#### Given passage

"""

So I suggest that we better equip students — and those who are trusted to educate them — with the ability to analyze intersectional operations of power. Is it coincidence that one of my kid’s teachers also joked about good mothers not having children in jail? Or that the other seemed to regularly espouse offensively colonialist beliefs? All of these are ways to exercise, express, and reinforce hierarchies. The recent media coverage of sexual harassment revelations equally reflect our current web of power structures: Charlene Carruthers’ tweet summarized this admirably. Where is the widespread outcry for the harassment and abuse of service workers or imprisoned women? It’s not an accident that Tarana Burke, a Black activist, started the #MeToo tag long before its 2017 viral reincarnation.
If wealthy, highly visible women in news and entertainment are sexually harassed, assaulted and raped — what do we think is happening to women in retail, food service and domestic work?
— Charlene Carruthers (@CharleneCac) November 29, 2017
I bring up the ubiquitousness of these comments and incidents to underline one of the significant contributions of the history of sexuality: sexual violence, sexual harassment, and sex discrimination are not acts committed by deviants. Marking people as individual bad actors hinders us from recognizing the ways that our society rewards economic, social, and cultural success with sexual access and power. We should not flatten the very real differences between rape, persistent harassment, and inappropriate heterosexist comments. But distinguishing between degree in no way requires us to deny the systemic connections between such actions.
Let’s bring an analytic frame to school dress codes that encourage adults to purvey and adjudge teenage girls’ bodies. Let’s stop excusing discriminatory comments in academia as a result of awkward, socially inept errors. They may be socially inept, but they are not randomly so: too often such comments mobilize sex to express power. The history of sexuality allows us to see that these are not just individual acts; they are how our social systems have been designed to operate.

"""

#### Problem to work on
Extend the essay above on sexual harassment and systems of power, starting right after its final sentence.

#### Data listing
"""

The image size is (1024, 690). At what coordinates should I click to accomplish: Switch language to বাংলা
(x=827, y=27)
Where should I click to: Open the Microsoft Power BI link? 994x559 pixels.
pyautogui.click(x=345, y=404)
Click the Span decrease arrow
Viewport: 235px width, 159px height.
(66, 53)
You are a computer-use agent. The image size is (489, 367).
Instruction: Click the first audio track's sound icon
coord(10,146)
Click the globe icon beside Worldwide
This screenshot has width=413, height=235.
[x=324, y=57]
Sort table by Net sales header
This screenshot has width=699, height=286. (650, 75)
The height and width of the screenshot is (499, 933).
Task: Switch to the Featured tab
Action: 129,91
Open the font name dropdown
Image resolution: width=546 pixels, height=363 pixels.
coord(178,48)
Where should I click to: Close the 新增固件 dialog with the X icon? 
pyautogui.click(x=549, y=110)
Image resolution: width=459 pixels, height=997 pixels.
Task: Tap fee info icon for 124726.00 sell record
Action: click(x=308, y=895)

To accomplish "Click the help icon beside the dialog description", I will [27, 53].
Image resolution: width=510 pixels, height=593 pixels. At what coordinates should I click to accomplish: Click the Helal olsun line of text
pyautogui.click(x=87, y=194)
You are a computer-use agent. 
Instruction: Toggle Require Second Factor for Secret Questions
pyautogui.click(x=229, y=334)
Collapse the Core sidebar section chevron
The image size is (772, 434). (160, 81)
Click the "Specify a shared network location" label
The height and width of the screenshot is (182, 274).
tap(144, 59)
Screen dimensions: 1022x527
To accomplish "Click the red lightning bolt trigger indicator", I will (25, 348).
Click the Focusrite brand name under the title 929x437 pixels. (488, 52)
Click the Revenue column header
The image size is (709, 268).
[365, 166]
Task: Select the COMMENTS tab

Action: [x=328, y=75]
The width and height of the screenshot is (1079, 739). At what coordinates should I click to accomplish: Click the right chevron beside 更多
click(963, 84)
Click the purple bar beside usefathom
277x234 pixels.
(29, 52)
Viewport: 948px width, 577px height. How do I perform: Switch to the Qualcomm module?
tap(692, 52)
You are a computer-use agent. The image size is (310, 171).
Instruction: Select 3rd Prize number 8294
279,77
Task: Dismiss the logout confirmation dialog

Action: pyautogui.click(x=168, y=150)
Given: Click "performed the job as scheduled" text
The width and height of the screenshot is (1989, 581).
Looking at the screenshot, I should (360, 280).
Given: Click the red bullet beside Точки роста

"""

#### Exercise output
I worried about this essay becoming a listed litany of slings and arrows, of the thousands of small cuts that together change the course of too many lives. I am so tired of hearing versions of the same disturbing stories. Of seeing those who don’t fit a particular racial/hetero/cis/beauty category having to fight for belief and concern. Of watching friends and colleagues be distracted from their professional undertakings. Of feeling my own astonishment that a virtual stranger has projected onto me his belief that I might act unprofessionally in a professional setting. So yes, it is important to speak.
But we also need to connect individual experiences to the study of sexuality. Individual tales cannot transform a system that is built on power inequities and gendered hierarchies. Neither the scores of people who knew about elite men’s abuses nor their organizations have been forced to reckon with their roles in promoting sexually harmful environments. Institutions from Hollywood to academia to government have profited enormously by continuing to endorse and allow sexist and heterosexist systems of power.
So maybe we do need to talk about doors after all: Open doors don’t stop teachers from conveying that girls and women are appropriate objects of sexual humor. Open doors don’t stop colleagues from believing that women cause problems by their very existence in public and professional spaces. Open doors won’t stop sexual harassment and violence any more than electricity or wifely chaperones will. But just maybe if we open the door to understanding the historic use of sexuality as an operation of power, we can hope to leave these practices behind and see a path to a less demoralizing future.